- Directed by: Ernest Pintoff
- Written by: Ernest Pintoff
- Produced by: Robert L. Lawrence
- Starring: Eugene Troobnick Hermione Gingold Arlene Golonka Patricia Harty
- Cinematography: Karl Malkames
- Edited by: David Donovan Hugh A. Robertson Jr.
- Music by: Ernest Pintoff
- Distributed by: Columbia Pictures Corporation
- Release date: July 12, 1965;
- Running time: 76 minutes
- Country: United States
- Language: English

= Harvey Middleman, Fireman =

1965 film by Ernest Pintoff

Harvey Middleman, Fireman is a 1965 American comedy film written and directed by Ernest Pintoff. It is Pintoff's first feature film, having previously only made shorts.

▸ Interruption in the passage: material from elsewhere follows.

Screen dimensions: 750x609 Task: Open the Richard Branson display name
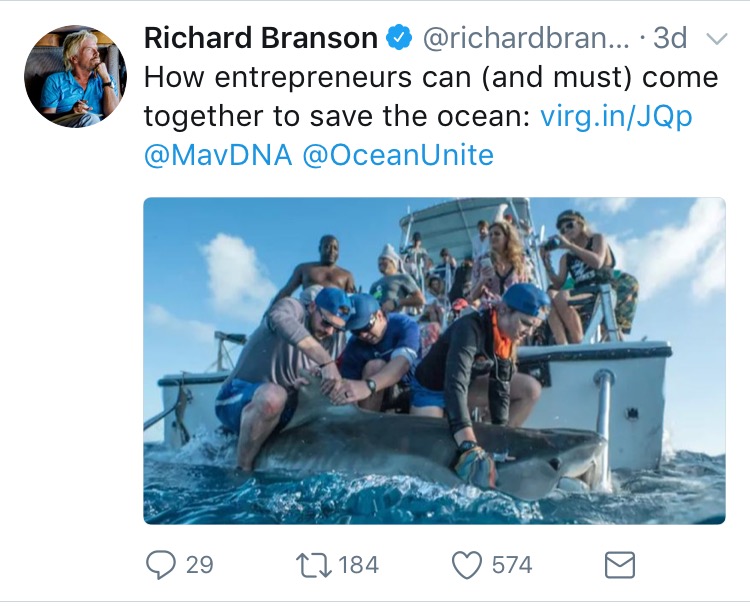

The film follows the story of a fireman named Harvey Middleman who lives a humble life; he loves his kids, he loves his wife, and he really loves his job. One night Harvey saves a young model from a burning building and it is love at first sight. Harvey then struggles to determine what he should do. Comedy ensues as Harvey often breaks the fourth wall and the film does not take itself seriously at all.

==Plot==
Harvey Middleman (Eugene Troobnick), a New York City fireman, lives happily in a New Jersey suburb with his wife (Arlene Golonka) and two small children. Harvey loves his life but after a fight with his wife over dinner one night he imagines himself rescuing a beautiful young girl from a fire. Just as he dreamt it, he rescues a young model named Lois (Patricia Harty). Harvey steals a kiss from her as he resuscitates her and the two quickly fall in love. After secretly dating her several times, Harvey decides he must solve his moral dilemma by consulting his psychiatrist Mrs. Koogleman (Hermione Gingold). Mrs. Koogleman however is too preoccupied with her own relationship problems to help Harvey with his conundrum. Another fire breaks out in Lois's apartment, and this time one of Harvey's associates Dinny (Will Mackenzie) rescues Lois while Harvey saves a cat. Lois and Dinny quickly fall in love and Harvey is left to return to his wife.

==Cast==
- Eugene Troobnick as Harvey Middleman: A simple fireman who loves his job. He is the film's main character and often shows impulsive tendencies such as when he cheats on his wife after saving Lois from a fire.
- Hermione Gingold as Mrs. Koogleman: Harvey's trusting psychiatrist. While she attempts to help Harvey she is more concerned with her own issues with her husband.
- Patricia Harty as Lois: A young and beautiful model who falls in love with Harvey after he saves her from a fire. She seems to have impulsive qualities similar to Harvey but with the stereotypical “dumb blonde” personality.
- Arlene Golonka as Harriet: Harvey's loving and dedicated wife. Tries to make Harvey happy as best as she can.
- Will Mackenzie as Dinny.
- Ruth Jaroslow as The Mother: Harvey's nagging mother. Often showed in flashbacks.
- Charles Durning as Dooley: One of Harvey's co-workers, later falls in love with Lois after he saves her from a fire.
- Peter Carew as Barratta.
- Stanley Myron Handelman as Mooky.
- Trudy Bordoff as Cindy.
- Neil Rouda as Richie.
- Gigi Chevalier as Comet Receptionist.
- Stacy Graham as Librarian.
- Maurice Shrog as Mr. Koogleman: Husband to Mrs. Koogleman.

==Production==
Produced by Robert L. Lawrence in association with Ernest Pintoff.

==Theatrical release==
Released 12 Jul 1965 in New York. Also on the bill were 3 of Pintoff's cartoons: "The Interview," "The Critic" and "The Old Man and the Flower."

==Critical reception==
Enthusiasm for the film was subdued. Bosley Crowther, in The New York Times, wrote "As a matter of fact, the idea for this modestly-made comedy would provide just enough substance for a brisk animated short." and "the vein does not seem to feed as freely into a 75-minute film, performed by human actors, as it does into an 8-minute cartoon" when referring to some of Pintoff's earlier credits, while Craig Butler's AMG review reported that "A satirical fable about middle class life in 1960s America, Middleman starts out promisingly but eventually turns conventional and rather predictable." and "If Middleman disappoints, it's still an off-beat, mildly entertaining little film".